A forma de conseguir uma recuperação robusta será investir na descarbonização, a criação de novos empregos e o aumento da produtividade a longo prazo. Os governos devem investir na criação de empregos em áreas como pesquisa e desenvolvimento, engenharia e construção, saúde e assistência social, o que não só apoiará a recuperação, como ajudará o Reino Unido a lidar com questões de longo prazo de degradação climática e envelhecimento populacional.

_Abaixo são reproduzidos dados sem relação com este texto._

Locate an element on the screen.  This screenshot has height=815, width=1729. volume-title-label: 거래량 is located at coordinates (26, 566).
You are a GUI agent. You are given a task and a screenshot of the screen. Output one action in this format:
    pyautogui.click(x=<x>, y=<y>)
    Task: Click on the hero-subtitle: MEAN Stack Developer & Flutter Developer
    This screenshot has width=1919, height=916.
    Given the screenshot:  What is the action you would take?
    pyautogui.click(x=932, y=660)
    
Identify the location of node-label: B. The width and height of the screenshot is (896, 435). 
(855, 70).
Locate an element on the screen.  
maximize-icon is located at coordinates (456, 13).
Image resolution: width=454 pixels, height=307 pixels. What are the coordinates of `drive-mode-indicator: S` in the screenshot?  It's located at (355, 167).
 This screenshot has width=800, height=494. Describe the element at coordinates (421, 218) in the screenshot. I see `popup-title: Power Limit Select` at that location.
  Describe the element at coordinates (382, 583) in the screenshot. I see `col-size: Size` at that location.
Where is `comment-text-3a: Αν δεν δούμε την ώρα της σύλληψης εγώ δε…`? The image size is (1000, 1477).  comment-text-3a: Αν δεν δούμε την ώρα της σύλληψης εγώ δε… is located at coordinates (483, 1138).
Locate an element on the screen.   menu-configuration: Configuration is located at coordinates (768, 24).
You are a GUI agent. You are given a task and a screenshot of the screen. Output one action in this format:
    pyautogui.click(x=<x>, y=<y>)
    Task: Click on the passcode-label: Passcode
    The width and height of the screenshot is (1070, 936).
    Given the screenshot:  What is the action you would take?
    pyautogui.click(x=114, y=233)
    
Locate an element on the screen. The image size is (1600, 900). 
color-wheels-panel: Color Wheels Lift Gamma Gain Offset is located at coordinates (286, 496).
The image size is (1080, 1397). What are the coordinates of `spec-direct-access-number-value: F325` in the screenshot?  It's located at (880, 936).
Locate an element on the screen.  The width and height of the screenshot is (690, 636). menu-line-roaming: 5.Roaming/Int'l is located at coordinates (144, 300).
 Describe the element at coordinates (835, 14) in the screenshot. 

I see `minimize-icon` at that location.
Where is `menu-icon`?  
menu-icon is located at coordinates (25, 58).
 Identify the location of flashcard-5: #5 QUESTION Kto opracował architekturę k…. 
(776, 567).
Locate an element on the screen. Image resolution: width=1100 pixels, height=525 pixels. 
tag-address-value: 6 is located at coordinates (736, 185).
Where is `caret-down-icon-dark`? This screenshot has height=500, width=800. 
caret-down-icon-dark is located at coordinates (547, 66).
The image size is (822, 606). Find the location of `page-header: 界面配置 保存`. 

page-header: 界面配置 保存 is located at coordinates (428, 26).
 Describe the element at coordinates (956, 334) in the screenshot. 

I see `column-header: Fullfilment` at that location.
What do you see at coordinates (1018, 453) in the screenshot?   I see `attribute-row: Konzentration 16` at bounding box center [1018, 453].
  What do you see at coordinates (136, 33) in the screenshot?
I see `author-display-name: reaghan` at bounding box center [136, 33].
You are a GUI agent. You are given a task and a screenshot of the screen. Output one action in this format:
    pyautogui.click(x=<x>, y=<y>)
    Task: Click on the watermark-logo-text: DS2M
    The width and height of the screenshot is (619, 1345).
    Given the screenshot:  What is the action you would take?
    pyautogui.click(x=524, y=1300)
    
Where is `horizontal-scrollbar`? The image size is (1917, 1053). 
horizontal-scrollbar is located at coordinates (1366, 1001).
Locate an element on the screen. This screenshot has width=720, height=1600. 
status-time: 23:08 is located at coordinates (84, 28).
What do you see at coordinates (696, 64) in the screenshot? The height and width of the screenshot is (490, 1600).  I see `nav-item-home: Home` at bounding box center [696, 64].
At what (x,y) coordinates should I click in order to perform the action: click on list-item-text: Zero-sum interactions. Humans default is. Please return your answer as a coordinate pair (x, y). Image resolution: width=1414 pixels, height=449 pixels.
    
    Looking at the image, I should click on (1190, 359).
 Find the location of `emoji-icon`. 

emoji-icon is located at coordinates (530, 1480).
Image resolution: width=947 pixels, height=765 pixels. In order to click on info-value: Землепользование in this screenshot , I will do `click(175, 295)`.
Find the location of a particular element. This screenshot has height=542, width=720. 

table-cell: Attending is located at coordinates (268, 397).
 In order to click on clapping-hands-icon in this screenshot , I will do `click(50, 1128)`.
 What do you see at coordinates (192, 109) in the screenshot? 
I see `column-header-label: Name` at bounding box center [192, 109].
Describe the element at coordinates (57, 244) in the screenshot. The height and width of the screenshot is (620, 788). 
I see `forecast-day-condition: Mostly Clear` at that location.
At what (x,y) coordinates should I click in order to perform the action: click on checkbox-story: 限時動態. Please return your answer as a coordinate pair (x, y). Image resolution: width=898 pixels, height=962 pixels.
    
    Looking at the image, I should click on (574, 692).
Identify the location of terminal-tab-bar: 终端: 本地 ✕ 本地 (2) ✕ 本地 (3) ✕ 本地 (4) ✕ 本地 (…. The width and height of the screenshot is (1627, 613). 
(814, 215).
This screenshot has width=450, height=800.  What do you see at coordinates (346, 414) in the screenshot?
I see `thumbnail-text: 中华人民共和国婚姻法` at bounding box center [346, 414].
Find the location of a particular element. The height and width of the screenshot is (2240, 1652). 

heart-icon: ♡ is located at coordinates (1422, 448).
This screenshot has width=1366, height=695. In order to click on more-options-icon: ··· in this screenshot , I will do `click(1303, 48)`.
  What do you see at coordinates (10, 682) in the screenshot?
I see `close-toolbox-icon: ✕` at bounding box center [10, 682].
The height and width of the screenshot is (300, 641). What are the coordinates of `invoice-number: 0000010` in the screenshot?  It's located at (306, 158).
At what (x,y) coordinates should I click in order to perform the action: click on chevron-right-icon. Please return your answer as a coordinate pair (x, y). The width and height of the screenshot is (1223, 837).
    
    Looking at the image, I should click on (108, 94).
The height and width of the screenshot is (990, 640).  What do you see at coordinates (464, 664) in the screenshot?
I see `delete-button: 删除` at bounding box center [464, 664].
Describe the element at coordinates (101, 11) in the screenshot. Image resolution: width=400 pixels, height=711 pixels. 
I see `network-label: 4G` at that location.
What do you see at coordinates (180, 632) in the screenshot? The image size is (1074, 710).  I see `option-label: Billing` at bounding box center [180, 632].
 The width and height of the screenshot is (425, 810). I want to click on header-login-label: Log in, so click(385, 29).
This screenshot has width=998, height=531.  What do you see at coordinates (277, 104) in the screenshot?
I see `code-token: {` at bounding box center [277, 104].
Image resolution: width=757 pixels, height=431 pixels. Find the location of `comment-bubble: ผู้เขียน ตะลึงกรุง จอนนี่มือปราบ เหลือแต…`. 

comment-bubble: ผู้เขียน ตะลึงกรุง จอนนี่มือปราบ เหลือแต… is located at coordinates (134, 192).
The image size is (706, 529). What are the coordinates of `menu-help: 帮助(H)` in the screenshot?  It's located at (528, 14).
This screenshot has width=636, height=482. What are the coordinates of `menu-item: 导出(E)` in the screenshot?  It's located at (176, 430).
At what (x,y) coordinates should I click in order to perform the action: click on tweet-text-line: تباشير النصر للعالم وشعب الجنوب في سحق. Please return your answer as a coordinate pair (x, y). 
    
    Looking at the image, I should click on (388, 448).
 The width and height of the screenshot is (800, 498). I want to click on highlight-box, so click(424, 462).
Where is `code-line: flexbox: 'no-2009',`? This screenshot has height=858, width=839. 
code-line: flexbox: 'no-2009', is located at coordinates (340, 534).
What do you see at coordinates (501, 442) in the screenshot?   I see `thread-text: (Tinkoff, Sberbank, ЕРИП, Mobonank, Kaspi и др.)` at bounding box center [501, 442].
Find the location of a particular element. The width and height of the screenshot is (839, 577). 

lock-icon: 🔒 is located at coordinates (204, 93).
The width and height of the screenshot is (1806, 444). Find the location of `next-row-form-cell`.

Um pacote de estímulos verde provavelmente criará três vezes mais empregos do que um pacote de estímulos «castanho» [assente na utilização/exploração de combustíveis fósseis] e a criação de empregos na economia de cuidados tem uma probabilidade desproporcional de apoiar as mulheres da classe trabalhadora – um dos grupos mais atingidos pela austeridade. Esse investimento deve ser acompanhado por uma expansão da propriedade pública, uma transformação do sector financeiro e apoio ao movimento trabalhista para garantir que as empresas privadas não obtêm a maior parte dos ganhos da generosidade do Estado. Mas mesmo um pacote keynesiano mais limitado de gastos verdes teria impacto significativo tanto em apoiar os mais afectados por esta crise quanto para descarbonizar a economia.
A situação é diferente para o Sul Global e para Estados sem controlo total sobre a sua política monetária, como os da Zona Euro.